Over the past year, nothing has happened that would suggest that the FDA has revised its policy on this point. This bodes well for both DTC companies and their customers because, barring a striking reversal by the FDA, high-quality personal genomic data appears likely to remain readily available, including via direct-to-consumer channels. Whatever else the FDA may have in store for the personal genomics industry, the availability of raw genomic data should enable DTC companies to remain on the market in some form.

Still, the increasing availability of raw personal genomic data will itself soon pose a challenge for the FDA. Already widely accessible and inexpensive, personal genomic data will soon transition from SNP chips to whole-genome sequences. As data proliferates alongside increasingly numerous and sophisticated publicly available software tools (like PrometheaseSNPTips and Interpretome, the topic of a recent post) used to mine those data, the FDA will find that focusing on all-inclusive providers of DTC personal genomics services is insufficient. As the separation of testing (genomic data generation) from interpretation (genomic data analysis) accelerates, the FDA will be faced with a growing array of personal genomics service providers, many of whom are likely to provide software-only tools and will see no pressing need to operate from within the United States (and within easy reach of the FDA).

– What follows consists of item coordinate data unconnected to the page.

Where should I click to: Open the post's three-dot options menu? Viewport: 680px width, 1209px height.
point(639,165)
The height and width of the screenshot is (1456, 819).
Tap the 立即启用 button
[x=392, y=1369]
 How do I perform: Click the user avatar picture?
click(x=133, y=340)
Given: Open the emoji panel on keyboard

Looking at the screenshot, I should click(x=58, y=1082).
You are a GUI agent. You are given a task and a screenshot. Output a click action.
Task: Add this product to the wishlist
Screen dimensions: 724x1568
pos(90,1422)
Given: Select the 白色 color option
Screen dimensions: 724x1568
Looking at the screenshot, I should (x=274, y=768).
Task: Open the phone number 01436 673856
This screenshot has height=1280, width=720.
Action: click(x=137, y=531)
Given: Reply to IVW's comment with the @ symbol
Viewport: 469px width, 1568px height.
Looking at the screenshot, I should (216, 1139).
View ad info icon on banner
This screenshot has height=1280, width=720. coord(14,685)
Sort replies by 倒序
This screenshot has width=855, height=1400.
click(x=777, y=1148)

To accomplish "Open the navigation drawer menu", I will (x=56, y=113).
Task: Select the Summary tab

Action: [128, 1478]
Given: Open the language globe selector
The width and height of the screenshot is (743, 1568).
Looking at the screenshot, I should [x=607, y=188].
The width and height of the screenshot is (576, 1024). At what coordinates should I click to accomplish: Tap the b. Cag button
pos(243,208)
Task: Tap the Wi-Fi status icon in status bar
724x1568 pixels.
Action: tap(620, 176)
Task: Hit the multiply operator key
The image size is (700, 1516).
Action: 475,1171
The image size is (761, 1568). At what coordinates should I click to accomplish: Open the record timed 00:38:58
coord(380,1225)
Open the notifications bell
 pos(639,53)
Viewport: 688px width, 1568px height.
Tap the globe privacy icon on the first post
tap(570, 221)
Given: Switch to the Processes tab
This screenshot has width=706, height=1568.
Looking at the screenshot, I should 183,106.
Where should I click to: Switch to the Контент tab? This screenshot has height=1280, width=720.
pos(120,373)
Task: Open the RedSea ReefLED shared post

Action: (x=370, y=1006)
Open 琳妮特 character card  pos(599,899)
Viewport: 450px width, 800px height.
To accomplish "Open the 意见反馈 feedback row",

How the agency responds to the inevitable expansion and diversification of the personal genomics industry – e.g., with an expanded letter-writing campaign or a concerted effort to develop flexible and forward-looking industry guidance – remains to be seen.


1. The count: Pathway Genomics (May 2010); 23andMe, Navigenics, Knome, deCODE Genetics, Illumina (June 2010); Graceful Earth, SeqWright DNA Technology Services, Interleukin Genetics, DNATraits, CyGene Direct, Consumer Genetics, Matrix Genomics, The Genetic Testing Laboratories, Sequenom, EnteroLab Reference Laboratory, BioMarker Pharmaceuticals, DNA Dimensions, HealthCheckUSA, easy DNA (July 2010); Lumigenix, Precision Quality DNA, American International Biotechnology Services (May 2011).

2. Analysis by DM: I looked at the overlap between the SNPs included in my raw data from Lumigenix (available for download here) and the disease mutations in the full version of the Human Gene Mutation Database (available only via an academic collaboration or a license fee, unfortunately). I counted positions where both the position and both alleles matched. Note that this approach won’t detect disease-causing insertions and deletions, only SNPs.